Alles in 140 Zeichen: Projekt 2009

* Ärgernis der Woche: Polizeibeamter, der meinen Mandanten mit falschen Versprechungen zum Reden brachte, obwohl ich schon unterwegs war.

* Am Badewannenrand eine abgeplatzte Stelle neu verfugt. Schon angenehmere Begegnungen mit Silikon gehabt.

* Handwerker adressiert Rechnung an „Eheleute Vetter“. Er war in meiner Wohnung; er müsste es besser wissen. (Projekt 2009: Kleiderschrank.)

* Elfjährige riecht wie Douglas-Verkäuferin. Sie war bei einem gleichaltrigen Freund, hat von „seinen Sachen“ probiert. Sorge um den Freund.

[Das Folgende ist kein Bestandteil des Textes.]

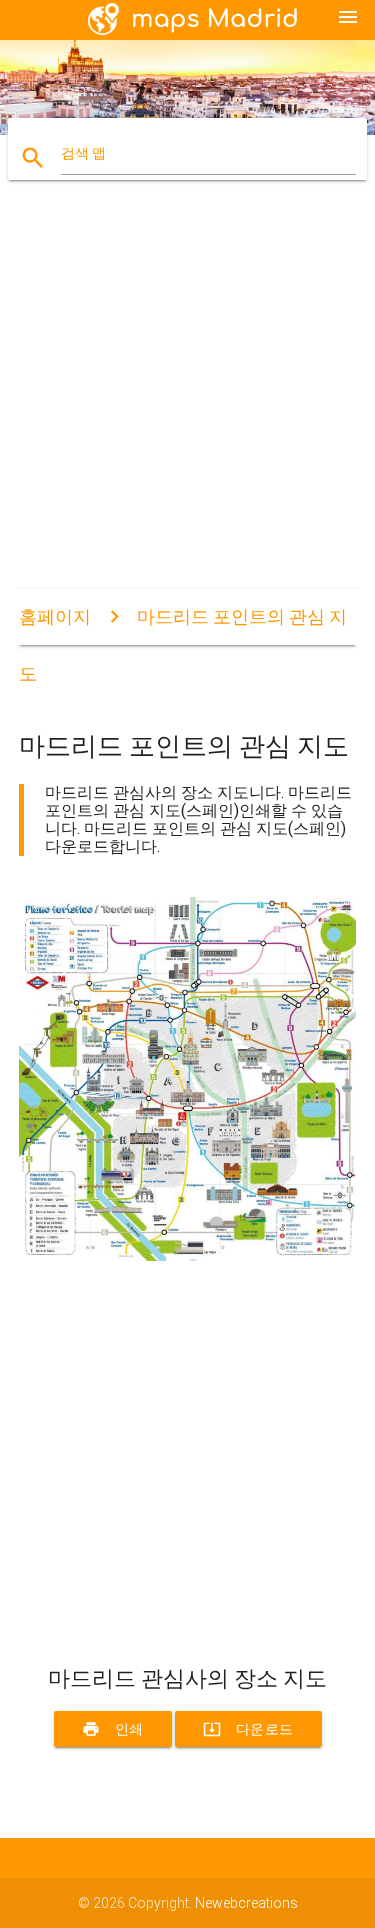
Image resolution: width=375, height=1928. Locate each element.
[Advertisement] (187, 401)
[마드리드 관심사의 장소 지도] (188, 1256)
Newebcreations (246, 1903)
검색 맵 (83, 153)
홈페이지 (55, 616)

* „Abgrate“. Es geht in dem Schreiben um Software. Konnte also erahnen, was gemeint ist.

(Recycled from Twitter)

Habehabe ichich eingestellteingestellt

Am 4. April 2008 teilt mir die Staatsanwaltschaft mit:

Das Ermittlungsverfahren gegen Ihren Mandanten habe ich gemäß § 170 Abs. 2 der Strafprozeßordnung (StPO) eingestellt.

Am 19. Dezember teilt mir die Staatsanwaltschaft in der gleichen Sache mit:

Das Ermittlungsverfahren gegen Ihren Mandanten habe ich gemäß § 170 Abs. 2 der Strafprozeßordnung (StPO) eingestellt.

Die erste Nachricht war von einer Oberamtsanwältin. Die zweite von einem Staatsanwalt. Ich frage mich, wann ich dem Mandanten endgültig Entwarnung geben kann. Wenn der Oberstaatsanwalt als Gruppenleiter die Akte auch noch durchgesehen hat?

Autofahrer müssen nicht mit Fernlicht fahren

Auf Landstraßen müssen Autofahrer bei Dunkelheit kein Fernlicht einschalten. Sie müssen auch nicht damit rechnen, dass plötzlich Fußgänger von der Seite in die Fahrbahn laufen. Dies ergibt sich aus einem Urteil des Oberlandesgerichts Hamm (AZ: 9 U 115/06).

Die Klägerin überquerte an einem Abend im Januar bei Dunkelheit eine Landstraße, um zu ihrem Auto zu kommen. Kurz vor ihrem Auto wurde sie vom Beklagten erfasst und erlitt schwere Verletzungen, unter anderem den Verlust des Geruchs- und Geschmacksinns.

Sie rechnete sich selbst ein Mitverschulden von 50 Prozent an und verlangte vom Beklagten 15.000 Euro Schmerzensgeld und entsprechenden Schadensersatz. Sie argumentierte, dass der Beklagte gegen das Sichtfahrgebot verstoßen habe, da er nur mit Abblendlicht fuhr. Er habe zumindest die Lichthupe einschalten müssen.

Die Richter wiesen die Ansprüche ab. Zwar habe ein Gutachten ergeben, dass der Unfall vermeidbar gewesen wäre, wenn der Beklagte sein Fernlicht eingeschaltet hätte. Es gebe aber keine grundsätzliche Pflicht, auf Fernstraßen bei Dunkelheit mit Fernlicht zu fahren.

Da der Autofahrer nur mit 55 bis 65 km/h bei erlaubten 70 km/h unterwegs war, habe er innerhalb des Lichtkegels des Abblendlichtes das Auto stoppen können. Damit liege kein Verstoß gegen das Sichtfahrgebot vor.

Es bestehe auch keine Verpflichtung eines Autofahrers, so langsam zu fahren, dass er noch rechtzeitig vor einem Hindernis anhalten kann, welches von der dunklen Fahrbahnseite kommt. Dann dürften Autofahrer zur Unfallvermeidung praktisch nicht mehr oder nur noch mit geringster Geschwindigkeit auf Landstraßen fahren.